Laporan Hasil Pemeriksaan dan Penyelidikan Gas di Ciamis

Laporan pemeriksaan dan penyelidikan Gas di Kampung Manganti, Desa Sidarahayu, Kecamatan Purwadadi, Kabupaten Ciamis yang dilaksanakan pada tanggal 6 Januari 2007 sebagai berikut:

* Latar Belakang

Pada tanggal 29 Desember 2006 Harian Pikiran Rakyat memuat berita tentang kemunculan gas di Kampung Manganti, Desa Sidarahayu, Kecamatan Purwadadi, Kabupaten Clamis, dan atas kejadian tersebut Dinas Pertambangan dan Energi Kabupaten Ciamis kepada Kepala Pusat Vulkanologi dan Mitigasi Bencana Geologi untuk melakukan pemeriksaan dan penyelidikan di lokasi kemunculan gas tersebut. Maka Pusat Vulkanologi dan Mitigasi Bencana Geologi melalul Kepala Bidang Evaluasi Potensi Bencana, menunjuk Ir. Akhmad Zaennudin, M.Sc, sebagai ketua tim lapangan yang beranggotakan dari beberapa disiplin ilmu untuk melaksanakan pemeriksaan dan penyelidikan.

Tim ini ditugasi untuk memeriksa dan menyelidiki kemunculan gas di daerah tersebut, karena berita kemunculan gas ini sudah cukup luas tersebar sampai ke tingkat Pemerintahan Pusat di Jakarta. Bahkan lokasi ini telah dikunjungi oleh Dede Yusuf, salah satu anggota DPR-RI dari Komisi VII Bidang Energi dan Pertambangan.

Pembaritaan secara resmi telah diberikan oleh Pemda Ciamis yang mengatakan bahwa kemunculan gas di Dusun Manganti, Desa Sidarahayu, Kecamatan Purwadadi, Kabupaten Ciamis diduga mempunyai nilai ekonomis karena gas yang keluar dari lubang dapat digunakan untuk memasak setelah disalurkan dengan pipa paralon (PVC) ke rumah penduduk.

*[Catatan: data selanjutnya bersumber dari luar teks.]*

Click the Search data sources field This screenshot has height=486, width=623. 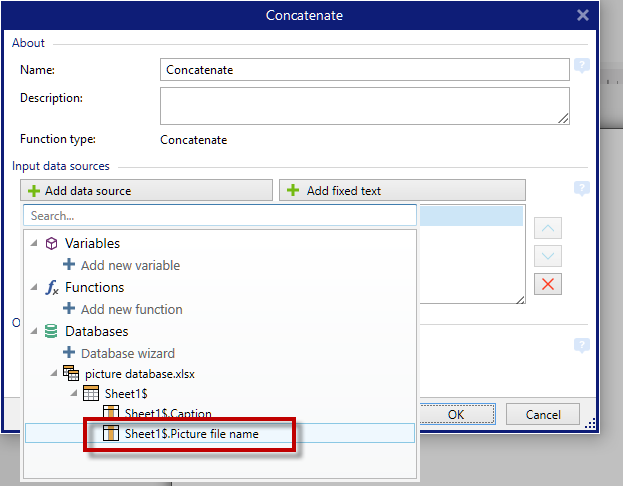[x=219, y=215]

Pada tanggal 6 Januari 2007 Tim dari Pusat Vulkanologi dan Mitigasi Bencana Geologi yang terdiri atas Ir. Akhmad Zaennudin, M.Sc., Sukarnen, dan Sunarya yang bersama-sama dengan Tim dari Pusat Lingkungan Geologi yang terdiri atas l. Wayan Mudiana, Dian Yudanugraha, S.T., dan Odit melakukan peninjauan dan penyelidikan di lokasi kemunculan gas tersebut.

* Maksud dan Tujuan

Maksud dari pemeriksaan dan penyelidikan ini adalah mengambil sampel gas yang keluar dari lubang pemboran air dan penyelidikan geologi secara singkat di lokasi munculnya semburan gas dan sekitarnya. Juga bila memungkinan akan dilakukan penyelidikan geofisika dengan menggunakan metoda Gorund Penetrating Radar (GPR) di sekitar lokasi munculnya gas.

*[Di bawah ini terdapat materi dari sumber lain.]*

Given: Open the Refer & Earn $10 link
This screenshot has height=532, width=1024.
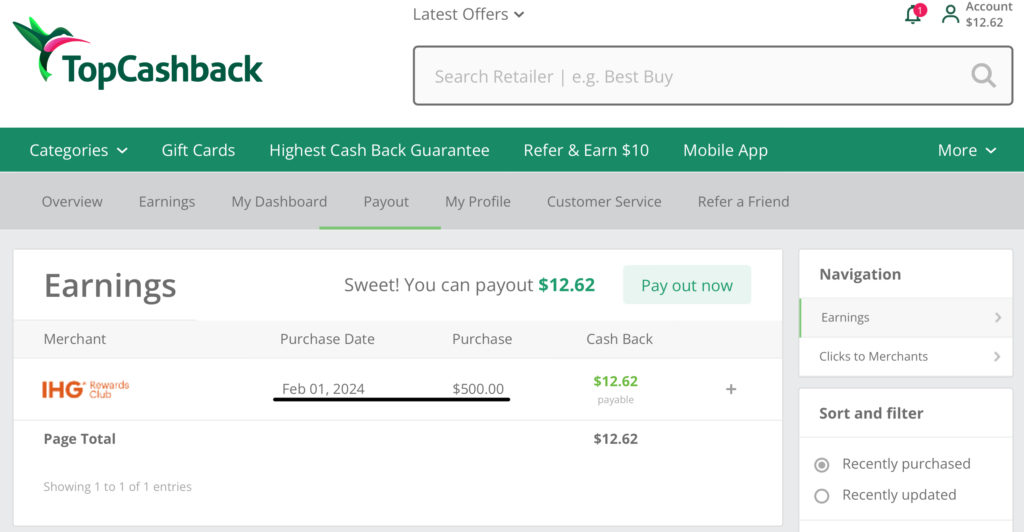Looking at the screenshot, I should (586, 150).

Tujuannya adalah mengetahui kondisi geologi di daerah sekitarnya dan lapisan-lapisan di bawah permukaan serta komposisi gas yang keluar di lokasi tersebut.

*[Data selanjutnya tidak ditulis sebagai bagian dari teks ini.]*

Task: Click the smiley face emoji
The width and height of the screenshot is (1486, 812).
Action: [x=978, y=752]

* Peralatan yang digunakan:

* Peta Geologi

*

Palu geologi

*

Kompas geologi

*

Satu unit Ground Penetrating Radar

*

Tabung gas Giggenbach (2 buah)

*

Alat pendeteksi gas Multiwarn (1 unit)

*

Peralatan pengambilan sampel gas (satu set)

*

GPS handy (1 unit).

* Meteran roll 50 m(1 buah).

* Hasil Pemeriksaan dan Penyelidikan.

Lokasi kemunculan gas yang mudah terbakar tersebut di belakang rumah salah seorang penduduk di kampung Manganti, Desa Sidarahayu, Kecamatan Purwadadi, Kabupaten Ciamis. Lokasi ini dapat dicapai dengan roda 2 atau roda 4 langsung dari Kota Banjar ke arah tenggara berjarak sekitar 15 km, melalui

jalan beraspal.

Lokasi ini tepatnya berada di belakang rumah Kuswanto pada sumur pemboran air tanah. Sumur pemboran ini dilakukan sekitar bulan Nopember 2006 untuk mendapatkan air keperluan sehari-hari. Pemboran ini dilakukan sedalam 28 m yang hanya memerlukan waktu sekitar 3 - 4 jam pemboran dengan cara manual yaitu pemboran tangan menggunakan tenaga manusia dibantu dengan memasukan air yang disemprotan ke dalam pipa bor (rot). Sehingga "cutting" hasil pemboran tidak terdapat lagi di sekitar lokasi karena terbawa hanyut oleh air saat pemboran. Pada pemeriksaan dan penyelidikan ini diharapkan masih dapat mengenali "cutting" tersebut, tetapi tidak dapat menjumpainya di sekitar lokasi.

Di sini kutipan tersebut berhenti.